#### Text section:

What is the truth and why has it become so troublesome in our lifetime?
Jesus said, “I am the way and the truth and the life,” … the incorruptible truth epitomized by the Creator of all truths. If we were to ask the wind, what is wind? Then the wind would say, I “am” the wind. I represent the breadth, depth, and complete essence of what wind was, is, and will ever be. This is what Jesus is saying.
With this powerful knowledge under our belts, we, as Christians, try to align with him, hoping to spot a lie from afar, expose its treachery, diffuse its impact, and employ our big boots of discernment to stomp it back to hell.
However, as we grow older and more concise in our ability to process words and deeds, we come to realize that truth is far more complicated than what we had originally thought. Truth embodies time and space and has invisible tentacles that reach out to connect to other truths, other people, places, and events. Truth can be buried and resurrected, and then buried again by the people who resurrected it. Truth has plasticity, meaning, it can stretch and constrict based on the intent of the messenger. Truth has multiple categories … A convenient truth, a strategic truth, a useless truth, a modified truth, and so on. I will try to cover some of these in my four-part podcast series. But full coverage would take many lifetimes to render a comprehensive end.

[Source records]

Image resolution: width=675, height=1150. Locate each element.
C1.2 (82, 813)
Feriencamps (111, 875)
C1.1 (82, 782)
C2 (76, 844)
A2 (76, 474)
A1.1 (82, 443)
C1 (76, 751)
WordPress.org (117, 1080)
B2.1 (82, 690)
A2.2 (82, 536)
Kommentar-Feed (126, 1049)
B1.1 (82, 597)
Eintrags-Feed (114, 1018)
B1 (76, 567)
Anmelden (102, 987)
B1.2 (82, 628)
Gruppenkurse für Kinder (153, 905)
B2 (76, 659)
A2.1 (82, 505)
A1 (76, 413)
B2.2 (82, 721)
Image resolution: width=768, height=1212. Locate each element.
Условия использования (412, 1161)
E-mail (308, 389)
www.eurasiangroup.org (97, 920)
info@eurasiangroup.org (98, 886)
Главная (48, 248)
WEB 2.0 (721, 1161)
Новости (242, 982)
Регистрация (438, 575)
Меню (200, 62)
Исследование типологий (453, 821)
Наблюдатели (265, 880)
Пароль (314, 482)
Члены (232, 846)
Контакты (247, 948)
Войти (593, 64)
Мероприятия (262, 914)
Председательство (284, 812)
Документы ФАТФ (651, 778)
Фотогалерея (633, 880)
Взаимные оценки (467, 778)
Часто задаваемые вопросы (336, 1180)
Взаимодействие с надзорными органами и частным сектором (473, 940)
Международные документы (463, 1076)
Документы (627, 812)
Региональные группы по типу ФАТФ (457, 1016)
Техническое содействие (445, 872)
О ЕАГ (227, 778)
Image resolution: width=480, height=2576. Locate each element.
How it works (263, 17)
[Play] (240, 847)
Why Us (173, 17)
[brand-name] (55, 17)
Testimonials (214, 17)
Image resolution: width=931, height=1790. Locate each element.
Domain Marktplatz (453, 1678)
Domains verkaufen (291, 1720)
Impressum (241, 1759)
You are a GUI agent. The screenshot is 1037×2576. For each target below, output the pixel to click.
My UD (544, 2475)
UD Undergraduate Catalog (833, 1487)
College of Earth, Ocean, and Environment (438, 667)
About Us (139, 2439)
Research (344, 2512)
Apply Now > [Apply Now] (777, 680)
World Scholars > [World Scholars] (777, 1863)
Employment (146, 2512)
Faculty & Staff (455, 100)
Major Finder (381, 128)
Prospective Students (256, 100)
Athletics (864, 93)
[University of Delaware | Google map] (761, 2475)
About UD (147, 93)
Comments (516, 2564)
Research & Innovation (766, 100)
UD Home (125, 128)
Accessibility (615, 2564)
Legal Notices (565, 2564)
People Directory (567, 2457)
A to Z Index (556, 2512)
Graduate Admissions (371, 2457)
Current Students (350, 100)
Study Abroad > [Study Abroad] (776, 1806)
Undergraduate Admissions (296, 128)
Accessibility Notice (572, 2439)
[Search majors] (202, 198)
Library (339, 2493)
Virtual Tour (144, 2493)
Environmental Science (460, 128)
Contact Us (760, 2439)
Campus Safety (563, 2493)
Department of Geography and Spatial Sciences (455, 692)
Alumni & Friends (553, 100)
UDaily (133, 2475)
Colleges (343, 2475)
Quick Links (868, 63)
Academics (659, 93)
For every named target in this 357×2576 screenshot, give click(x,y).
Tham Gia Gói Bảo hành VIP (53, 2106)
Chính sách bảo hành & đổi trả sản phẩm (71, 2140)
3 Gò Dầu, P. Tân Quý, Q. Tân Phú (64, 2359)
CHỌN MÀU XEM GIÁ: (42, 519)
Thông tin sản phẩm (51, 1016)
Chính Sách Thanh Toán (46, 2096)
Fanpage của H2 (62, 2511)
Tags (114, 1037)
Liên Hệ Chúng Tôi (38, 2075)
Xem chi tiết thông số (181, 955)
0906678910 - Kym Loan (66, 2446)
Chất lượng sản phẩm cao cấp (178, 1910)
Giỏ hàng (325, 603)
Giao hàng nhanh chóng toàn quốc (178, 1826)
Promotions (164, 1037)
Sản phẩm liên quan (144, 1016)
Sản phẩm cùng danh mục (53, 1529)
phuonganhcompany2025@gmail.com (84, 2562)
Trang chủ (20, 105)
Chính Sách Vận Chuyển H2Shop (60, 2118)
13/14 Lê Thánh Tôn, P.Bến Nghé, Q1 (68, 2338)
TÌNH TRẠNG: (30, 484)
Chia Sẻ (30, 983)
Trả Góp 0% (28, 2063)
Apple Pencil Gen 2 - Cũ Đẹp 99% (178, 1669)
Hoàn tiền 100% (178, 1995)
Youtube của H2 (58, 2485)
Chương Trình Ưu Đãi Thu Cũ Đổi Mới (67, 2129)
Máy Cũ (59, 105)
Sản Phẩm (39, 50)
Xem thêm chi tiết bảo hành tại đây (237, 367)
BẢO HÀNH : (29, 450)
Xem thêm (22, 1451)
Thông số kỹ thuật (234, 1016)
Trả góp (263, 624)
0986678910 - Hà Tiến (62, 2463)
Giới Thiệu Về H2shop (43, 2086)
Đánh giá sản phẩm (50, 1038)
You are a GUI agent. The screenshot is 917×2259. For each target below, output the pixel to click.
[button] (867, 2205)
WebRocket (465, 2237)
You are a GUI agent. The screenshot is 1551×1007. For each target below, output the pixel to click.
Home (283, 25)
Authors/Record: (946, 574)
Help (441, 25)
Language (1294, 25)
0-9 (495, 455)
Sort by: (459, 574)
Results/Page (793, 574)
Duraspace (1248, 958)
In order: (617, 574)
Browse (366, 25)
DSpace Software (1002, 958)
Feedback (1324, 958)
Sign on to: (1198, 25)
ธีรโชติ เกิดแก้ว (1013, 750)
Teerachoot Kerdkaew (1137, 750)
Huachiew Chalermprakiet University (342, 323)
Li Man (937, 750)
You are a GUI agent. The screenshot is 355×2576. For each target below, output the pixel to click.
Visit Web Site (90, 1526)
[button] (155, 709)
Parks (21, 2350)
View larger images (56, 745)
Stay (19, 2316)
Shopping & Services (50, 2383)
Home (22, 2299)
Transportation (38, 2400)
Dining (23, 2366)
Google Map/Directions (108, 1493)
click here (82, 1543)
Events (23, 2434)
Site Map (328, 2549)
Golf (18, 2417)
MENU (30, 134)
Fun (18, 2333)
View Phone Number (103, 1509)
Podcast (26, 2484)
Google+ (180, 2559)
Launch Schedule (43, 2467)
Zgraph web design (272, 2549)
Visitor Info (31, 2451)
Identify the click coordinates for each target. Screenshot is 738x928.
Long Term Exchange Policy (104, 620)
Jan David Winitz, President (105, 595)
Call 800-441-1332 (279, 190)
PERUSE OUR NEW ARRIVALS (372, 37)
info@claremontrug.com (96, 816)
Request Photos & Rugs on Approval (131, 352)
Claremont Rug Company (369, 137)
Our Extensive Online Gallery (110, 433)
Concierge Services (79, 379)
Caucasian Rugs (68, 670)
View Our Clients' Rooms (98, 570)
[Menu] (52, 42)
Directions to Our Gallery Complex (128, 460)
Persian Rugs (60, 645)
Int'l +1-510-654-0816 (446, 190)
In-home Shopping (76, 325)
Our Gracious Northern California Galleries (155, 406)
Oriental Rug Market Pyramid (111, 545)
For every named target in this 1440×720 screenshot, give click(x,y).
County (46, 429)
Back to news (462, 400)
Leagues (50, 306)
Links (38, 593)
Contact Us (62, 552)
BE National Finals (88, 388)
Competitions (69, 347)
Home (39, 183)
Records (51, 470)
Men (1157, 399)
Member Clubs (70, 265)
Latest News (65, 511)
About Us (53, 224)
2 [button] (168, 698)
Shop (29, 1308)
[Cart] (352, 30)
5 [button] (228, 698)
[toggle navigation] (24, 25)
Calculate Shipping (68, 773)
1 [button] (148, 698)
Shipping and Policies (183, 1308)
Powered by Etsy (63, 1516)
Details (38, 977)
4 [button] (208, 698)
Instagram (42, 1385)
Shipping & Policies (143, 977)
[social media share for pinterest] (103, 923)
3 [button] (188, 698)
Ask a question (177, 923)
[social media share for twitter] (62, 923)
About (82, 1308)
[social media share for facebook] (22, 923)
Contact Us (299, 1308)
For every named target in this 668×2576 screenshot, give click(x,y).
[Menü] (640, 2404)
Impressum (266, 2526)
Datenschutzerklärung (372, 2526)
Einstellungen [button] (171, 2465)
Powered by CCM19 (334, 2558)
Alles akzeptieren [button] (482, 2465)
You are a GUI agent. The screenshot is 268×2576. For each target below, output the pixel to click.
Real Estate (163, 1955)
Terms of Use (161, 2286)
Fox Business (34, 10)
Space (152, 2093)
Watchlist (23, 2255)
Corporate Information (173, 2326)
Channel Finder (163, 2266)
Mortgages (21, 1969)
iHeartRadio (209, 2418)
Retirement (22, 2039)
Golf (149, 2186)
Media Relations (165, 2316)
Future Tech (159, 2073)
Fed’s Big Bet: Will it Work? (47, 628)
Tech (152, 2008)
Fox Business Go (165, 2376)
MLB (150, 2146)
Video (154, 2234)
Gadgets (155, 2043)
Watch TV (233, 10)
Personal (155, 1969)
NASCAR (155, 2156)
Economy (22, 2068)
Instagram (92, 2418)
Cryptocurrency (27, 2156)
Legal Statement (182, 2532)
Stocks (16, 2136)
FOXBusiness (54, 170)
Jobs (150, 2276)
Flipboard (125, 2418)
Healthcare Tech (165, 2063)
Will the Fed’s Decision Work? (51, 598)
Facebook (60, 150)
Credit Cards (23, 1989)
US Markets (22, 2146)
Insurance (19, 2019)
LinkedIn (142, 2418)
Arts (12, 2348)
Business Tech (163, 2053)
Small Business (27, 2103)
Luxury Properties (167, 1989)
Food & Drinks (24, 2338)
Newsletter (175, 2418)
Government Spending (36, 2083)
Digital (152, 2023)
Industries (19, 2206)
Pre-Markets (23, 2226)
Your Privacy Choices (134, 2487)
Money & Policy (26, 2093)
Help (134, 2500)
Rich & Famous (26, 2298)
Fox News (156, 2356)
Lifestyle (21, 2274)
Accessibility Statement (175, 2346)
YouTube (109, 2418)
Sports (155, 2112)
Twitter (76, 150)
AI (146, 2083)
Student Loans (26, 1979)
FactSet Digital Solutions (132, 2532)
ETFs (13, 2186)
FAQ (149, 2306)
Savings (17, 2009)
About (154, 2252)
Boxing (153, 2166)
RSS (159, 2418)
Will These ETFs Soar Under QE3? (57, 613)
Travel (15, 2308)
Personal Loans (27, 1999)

#### Exercise:
Pick up the reflection on truth where it stops and write the next part. The items have nothing to do with the reflection on truth.

#### Response to this task:
Let’s start with something simple. When I was growing up, the official history books stated that Columbus discovered America. The teachers taught this truth. The Encyclopaedia Britannica reinforced this truth. Historians all over the world agreed with this truth.
But as the science got better,(more ancient records and maps were discovered, oceanographers retraced early ocean currents, archaeologists dug up new artifacts, and so on), it became quite clear that Columbus did NOT discover America. Some of the Viking expeditions such as the ones led by Leif Erikson, son of Erik the Red, reached America in the 10th century, hundreds of years before Columbus came alone. In fact, several historical records have shown that a sixth-century Irish monk named Saint Brendan sailed to North America before Erikson.
For the sake of simplicity, we shall call the Columbus discovery a timely truth, meaning there was no proof of deceitful intent. This was the truth as we knew it at that time. Science needed time to uncover the new truth as we know it today. Futurists believe that time travel will become a reality around 2030. If so, we may find that this new truth that we have embraced for the last two decades may not hold up. But that’s a whole different discussion.
A timely truth with no deceit intended is completely different from a strategic truth. A strategic truth is usually a form of propaganda released to accomplish a strategic goal. Hitler once said, if you tell a lie long enough and loud enough eventually people will believe it to be the truth. Global warming does not exist!!!!!. Stop fixating on these big storms and melting ice caps!!!!! It’s an Al Gore trick to get government money and win a Nobel Prize!!!!! ……. Is that loud enough?
In a 1923 book “A Study of American Intelligence”, Carl Brigham wrote that he considered blacks to be naturally inferior, because of “their small skulls”. He vehemently insisted his purpose for presenting these facts was solely for scientific and educational enlightenment.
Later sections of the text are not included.